You might think that the WINTEL duopoly and its minions try to coordinate
cycles of planned obsolescence.

However, my own observations lead me to conclude that the software and
hardware are often out of sync. Sometimes the software is not optimized to
make best use of the hardware; sometimes vice versa.

...

I still think what most home and small office users need are relatively
modest hardware platforms dedicated to well-designed suites of software,
with optimization to run as efficiently and trouble-free as possible.

Doyle,
One would hope to have trouble free software for one's needs in computing.
However let's take an example of "Augmented Reality" as discussed in this
months Scientific American.  The basis of such computing is that one wears
the computer.  For a disabled person who is visually impaired the
performance of the computer...

Sci Amer., April 2002, Vol 286 # 4,
By Steven K Feiner Augmented Reality: A new Way of Seeing,
page 50,

"Getting the right information at the right time and the right place is key
in all these applications.  Personal digital assistants such as the Palm and
the Pocket PC can provide timely information using wireless networking and
Global Positioning System (GPS) receivers that constantly track the handheld
devices.  But what makes augmented reality different in how the information
is presented: not on a separate display but integrated with the user's
perceptions.  This kind of interface minimizes the extra mental effort that
a user has to expend when switching his or her attention back and forth
between real-world tasks and a computer screen.  In augmented reality, the
user's view of the world and the computer interface literally become one."

Doyle,
While the above quote is informed by a visual bias, the basic concept
applies as well to a blind person who needs navigation aids accurate down to
the centimeter for traveling in the real world.  Aids capable of labeling a
space with information as the blind person faces the space and integrate
into space itself.  These sorts of performance demands require the computing
device function in the real world for the average user.
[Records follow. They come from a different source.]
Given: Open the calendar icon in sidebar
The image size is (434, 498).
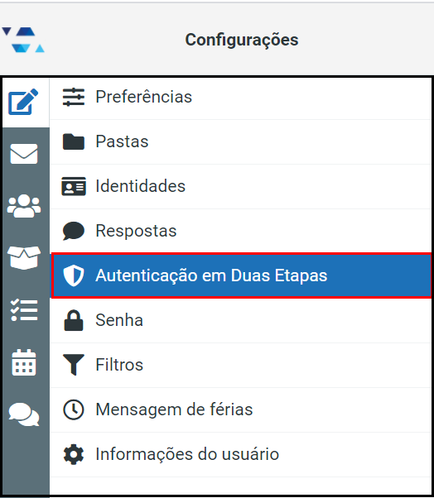Looking at the screenshot, I should (x=24, y=362).
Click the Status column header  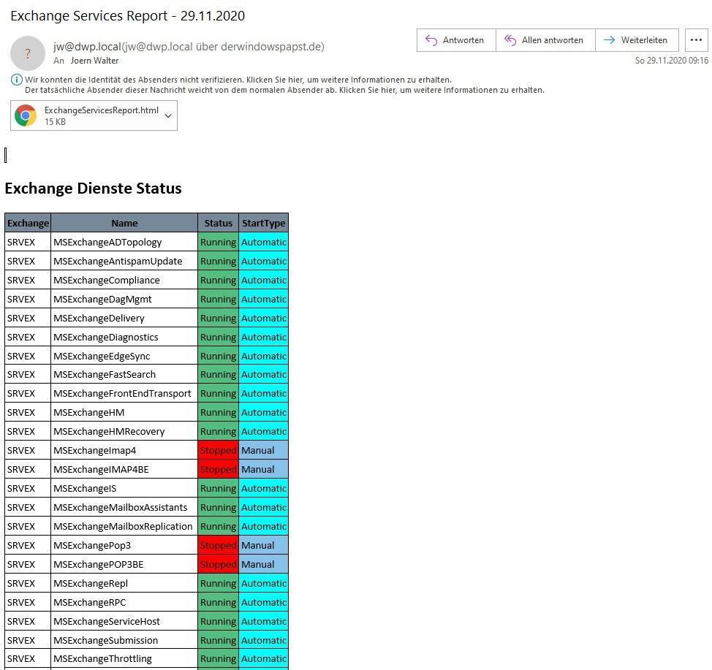pos(218,223)
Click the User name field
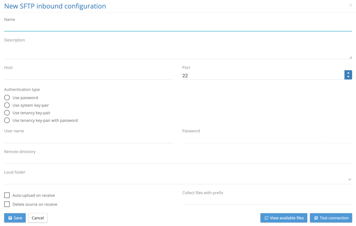 click(x=89, y=139)
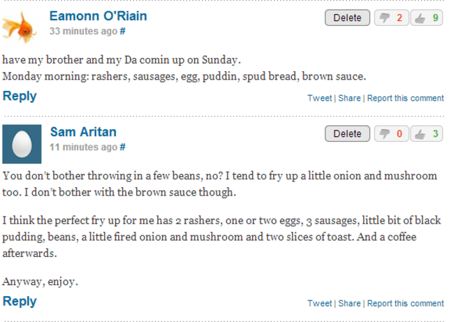Report Eamonn O'Riain's comment
This screenshot has height=322, width=454.
405,98
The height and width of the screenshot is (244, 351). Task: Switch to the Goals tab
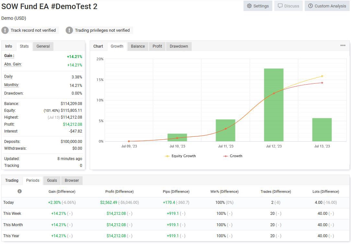tap(52, 180)
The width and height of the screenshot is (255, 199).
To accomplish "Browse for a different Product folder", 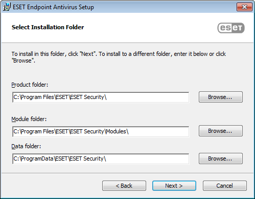I will pos(221,97).
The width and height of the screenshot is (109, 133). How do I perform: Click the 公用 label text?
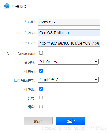pos(31,98)
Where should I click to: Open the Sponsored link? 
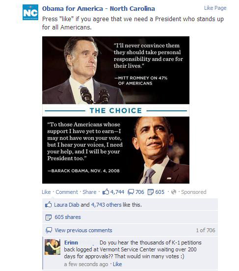pyautogui.click(x=194, y=192)
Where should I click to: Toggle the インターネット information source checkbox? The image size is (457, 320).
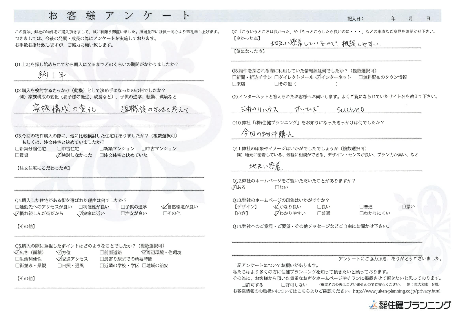(x=319, y=77)
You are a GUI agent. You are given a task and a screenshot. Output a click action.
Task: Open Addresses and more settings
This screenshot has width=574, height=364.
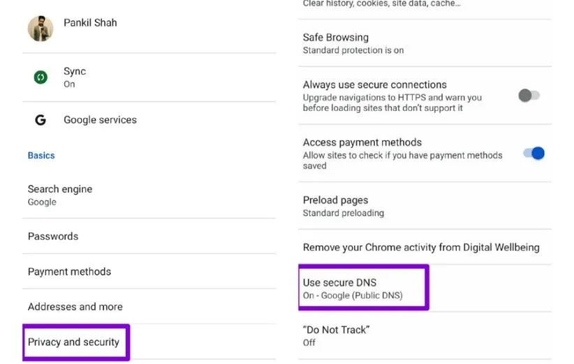(75, 307)
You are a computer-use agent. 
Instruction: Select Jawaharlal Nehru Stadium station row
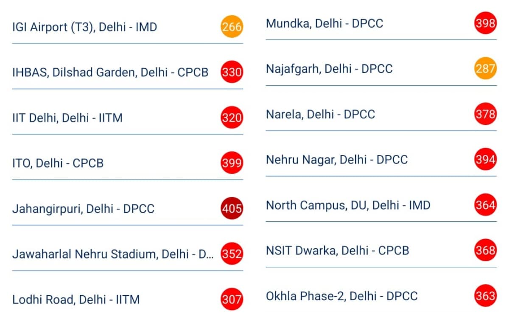[x=113, y=254]
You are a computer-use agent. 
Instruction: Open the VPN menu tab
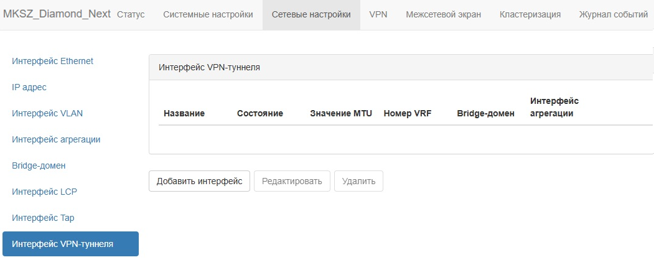point(378,14)
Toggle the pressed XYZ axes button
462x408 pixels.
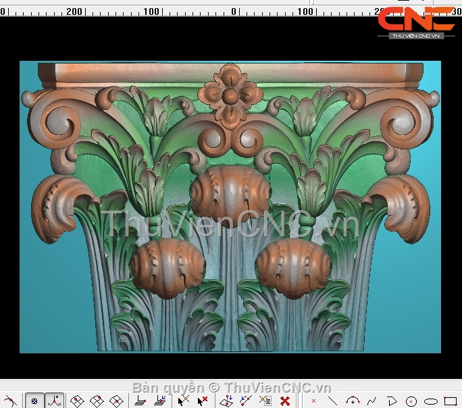coord(55,401)
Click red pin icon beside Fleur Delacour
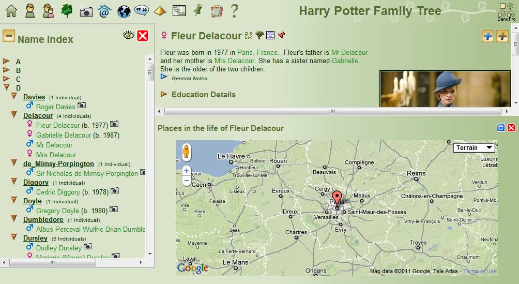519x284 pixels. [x=281, y=35]
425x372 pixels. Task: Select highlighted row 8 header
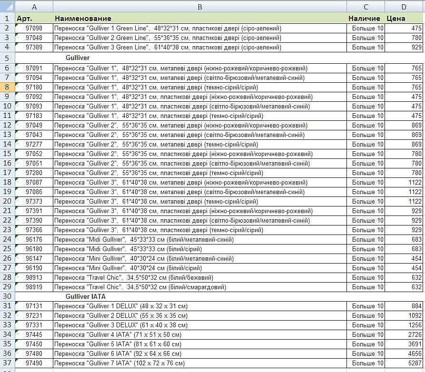coord(7,87)
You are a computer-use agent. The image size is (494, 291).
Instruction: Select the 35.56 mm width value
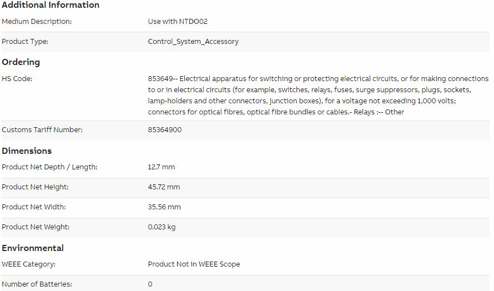164,207
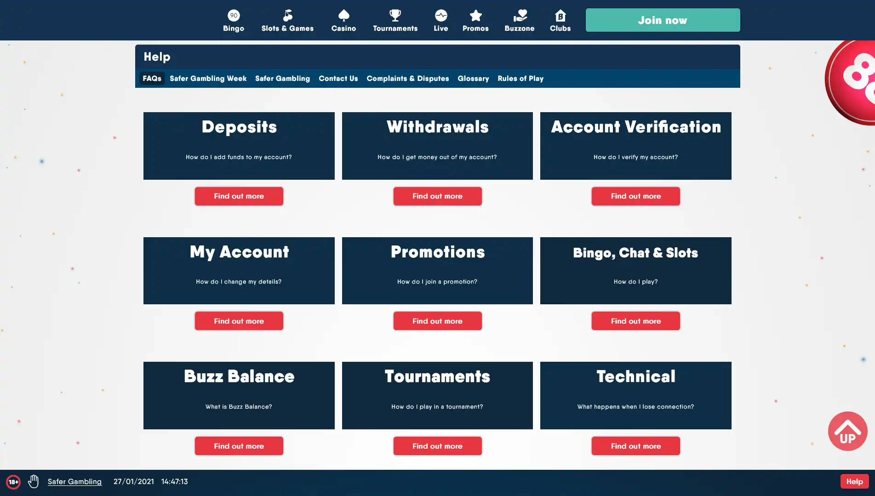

The requirements for this sort of system flow along with 'Web Services'
business applications.  That is as one goes about where one lives
communicating the commercial structure of space is important in real time
and moving human beings.  This sort of demand upon computing is more than
just a modest hardware platform.   Universal signage would be necessary for
blind people, but also advances the interests of web services for ordinary
sighted people.

The upshot of my thoughts here is that mobile computing for the average
person, much like carrying a cell phone is more than a modest hardware
platform.  Otherwise though, Charles' remarks reflect my own thoughts on
what the Capitalist economy offers up to people.  One can't do much about
that as a working class movement while capitalism is in power.   For the
capitalist, if wearable computing becomes necessary to do work, there will
be opportunities to analyze what people work with in their daily lives.
Where workers aren't served well as disabled people usually aren't, what
does it take to strengthen the working class.  Especially given many ways in
which wearable computing offers new ways of organizing workers we might ask
what sort of organizing questions could be better answered.